Unfortunately, the biggest winners in this crisis are the intelligence organizations that collect data in our country. They have gained valuable information and understanding of how Finnish society operates in such a crisis situation. One must learn as much as they can from a crisis like this and translate it into action at national, company and individual level. Hopefully, every company and organization that handles sensitive information will review its own security policies and correct deficiencies in their own systems and operations. This unfortunate case provides an opportunity for the development of a Finnish cybersecurity culture, which is built on a series of small forward-looking development measures.
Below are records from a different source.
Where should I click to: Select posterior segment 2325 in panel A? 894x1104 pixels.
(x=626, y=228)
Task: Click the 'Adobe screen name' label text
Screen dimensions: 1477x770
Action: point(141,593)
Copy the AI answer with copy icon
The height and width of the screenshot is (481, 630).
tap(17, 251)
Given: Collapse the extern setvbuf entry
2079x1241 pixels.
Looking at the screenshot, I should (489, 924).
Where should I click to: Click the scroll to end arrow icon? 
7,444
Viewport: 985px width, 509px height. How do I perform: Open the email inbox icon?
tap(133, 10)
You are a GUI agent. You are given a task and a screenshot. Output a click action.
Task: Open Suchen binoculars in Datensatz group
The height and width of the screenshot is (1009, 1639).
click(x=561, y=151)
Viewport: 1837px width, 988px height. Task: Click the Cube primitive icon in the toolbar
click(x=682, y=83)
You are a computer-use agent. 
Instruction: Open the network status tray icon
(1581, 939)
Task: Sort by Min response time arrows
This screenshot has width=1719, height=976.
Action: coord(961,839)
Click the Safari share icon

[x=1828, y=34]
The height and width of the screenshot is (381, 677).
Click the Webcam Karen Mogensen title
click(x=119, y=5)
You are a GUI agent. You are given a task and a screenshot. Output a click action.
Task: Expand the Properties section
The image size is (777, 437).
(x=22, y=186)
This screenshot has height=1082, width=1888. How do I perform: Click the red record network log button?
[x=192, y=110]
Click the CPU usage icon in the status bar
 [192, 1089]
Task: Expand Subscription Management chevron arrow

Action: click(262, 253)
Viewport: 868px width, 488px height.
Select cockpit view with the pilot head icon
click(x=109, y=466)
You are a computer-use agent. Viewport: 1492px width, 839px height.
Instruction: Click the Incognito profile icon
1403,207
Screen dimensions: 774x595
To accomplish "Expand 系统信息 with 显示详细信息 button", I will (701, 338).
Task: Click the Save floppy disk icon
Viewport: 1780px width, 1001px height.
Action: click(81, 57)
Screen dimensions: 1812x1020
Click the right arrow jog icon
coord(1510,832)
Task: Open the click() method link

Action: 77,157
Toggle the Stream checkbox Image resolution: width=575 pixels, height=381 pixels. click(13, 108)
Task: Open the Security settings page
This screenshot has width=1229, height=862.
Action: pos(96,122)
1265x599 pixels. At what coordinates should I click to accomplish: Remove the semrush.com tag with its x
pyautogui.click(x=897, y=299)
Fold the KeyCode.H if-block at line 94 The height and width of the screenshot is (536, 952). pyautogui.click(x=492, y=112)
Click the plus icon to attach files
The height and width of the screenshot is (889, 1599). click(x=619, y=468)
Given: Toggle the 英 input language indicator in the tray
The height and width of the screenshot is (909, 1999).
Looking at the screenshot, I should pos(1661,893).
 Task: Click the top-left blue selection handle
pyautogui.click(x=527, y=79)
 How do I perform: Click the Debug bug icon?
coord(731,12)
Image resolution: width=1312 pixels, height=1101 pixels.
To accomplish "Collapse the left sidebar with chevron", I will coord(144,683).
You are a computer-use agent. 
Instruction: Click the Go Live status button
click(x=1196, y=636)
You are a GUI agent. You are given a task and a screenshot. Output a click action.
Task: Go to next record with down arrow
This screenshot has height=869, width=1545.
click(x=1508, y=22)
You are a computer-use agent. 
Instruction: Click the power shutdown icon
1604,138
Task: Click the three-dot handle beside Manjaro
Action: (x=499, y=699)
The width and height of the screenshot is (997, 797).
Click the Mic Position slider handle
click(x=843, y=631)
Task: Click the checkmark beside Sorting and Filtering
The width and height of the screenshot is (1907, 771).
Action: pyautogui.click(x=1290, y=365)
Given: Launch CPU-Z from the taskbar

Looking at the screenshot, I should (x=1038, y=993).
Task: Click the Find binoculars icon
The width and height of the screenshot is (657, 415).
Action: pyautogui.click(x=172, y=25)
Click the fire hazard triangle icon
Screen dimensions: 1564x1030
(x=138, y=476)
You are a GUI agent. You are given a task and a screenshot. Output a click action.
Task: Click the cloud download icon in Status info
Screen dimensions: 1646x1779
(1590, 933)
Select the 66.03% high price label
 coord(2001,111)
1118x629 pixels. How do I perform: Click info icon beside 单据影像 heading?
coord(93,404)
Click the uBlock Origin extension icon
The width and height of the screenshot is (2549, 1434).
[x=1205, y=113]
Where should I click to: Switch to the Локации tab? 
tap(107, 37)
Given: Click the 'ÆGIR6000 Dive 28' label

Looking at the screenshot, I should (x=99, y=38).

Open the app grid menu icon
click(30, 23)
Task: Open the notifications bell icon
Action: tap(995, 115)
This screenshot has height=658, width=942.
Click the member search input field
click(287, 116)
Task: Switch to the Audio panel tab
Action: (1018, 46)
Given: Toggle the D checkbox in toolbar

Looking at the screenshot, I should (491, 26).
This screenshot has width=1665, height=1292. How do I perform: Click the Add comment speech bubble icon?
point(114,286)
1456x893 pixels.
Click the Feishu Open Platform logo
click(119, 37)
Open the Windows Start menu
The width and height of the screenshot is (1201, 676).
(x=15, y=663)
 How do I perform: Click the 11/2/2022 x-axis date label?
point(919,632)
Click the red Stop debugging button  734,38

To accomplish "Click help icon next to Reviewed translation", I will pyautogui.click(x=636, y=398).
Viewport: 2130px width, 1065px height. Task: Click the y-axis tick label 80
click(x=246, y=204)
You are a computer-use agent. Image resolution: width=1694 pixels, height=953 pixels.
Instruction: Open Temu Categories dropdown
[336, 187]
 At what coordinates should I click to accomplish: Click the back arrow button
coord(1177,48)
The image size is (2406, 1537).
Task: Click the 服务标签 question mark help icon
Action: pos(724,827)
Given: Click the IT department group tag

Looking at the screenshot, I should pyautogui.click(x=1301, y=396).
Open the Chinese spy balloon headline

The number of data leaks is on the rise

The world will continue to see major data breaches in the future unless the level of security improves. Healthcare organisations are a growing target. One reason for the increase in attacks is presumably the sophistication and automation of cybercrime. Ransomware-as-a-Service services are available to anyone and can be purchased for a small fee. There is a huge aftermarket for stolen data. Here are just a few examples of recent cyber attacks: 

  • More than 23,000 hacked databases were published for download on several different hacking forums.4
  • A hacker is selling 34 million user records stolen from 17 different companies.5
  • There have been 194 coronavirus-related cyber attacks in the UK. 6
  • In 2020, a total of more than 8.3 million people’s information has been stolen in the largest healthcare data leaks.7

Key takeaways

  • Every crisis is also an opportunity. Let’s not waste the possibilities to learn from the Vastaamo case.
  • Information security and crisis communication is a big strategic issue for the company, which should be taken into account by the management.
  • The repercussions of cyber attacks can be much more dramatic than the attack itself.
  • A cyber attack life cycle from preparation, to attack and data exploitation can take a long time, even years. Therefore, preparing for cyber attacks must also be a long-term and planned exercise.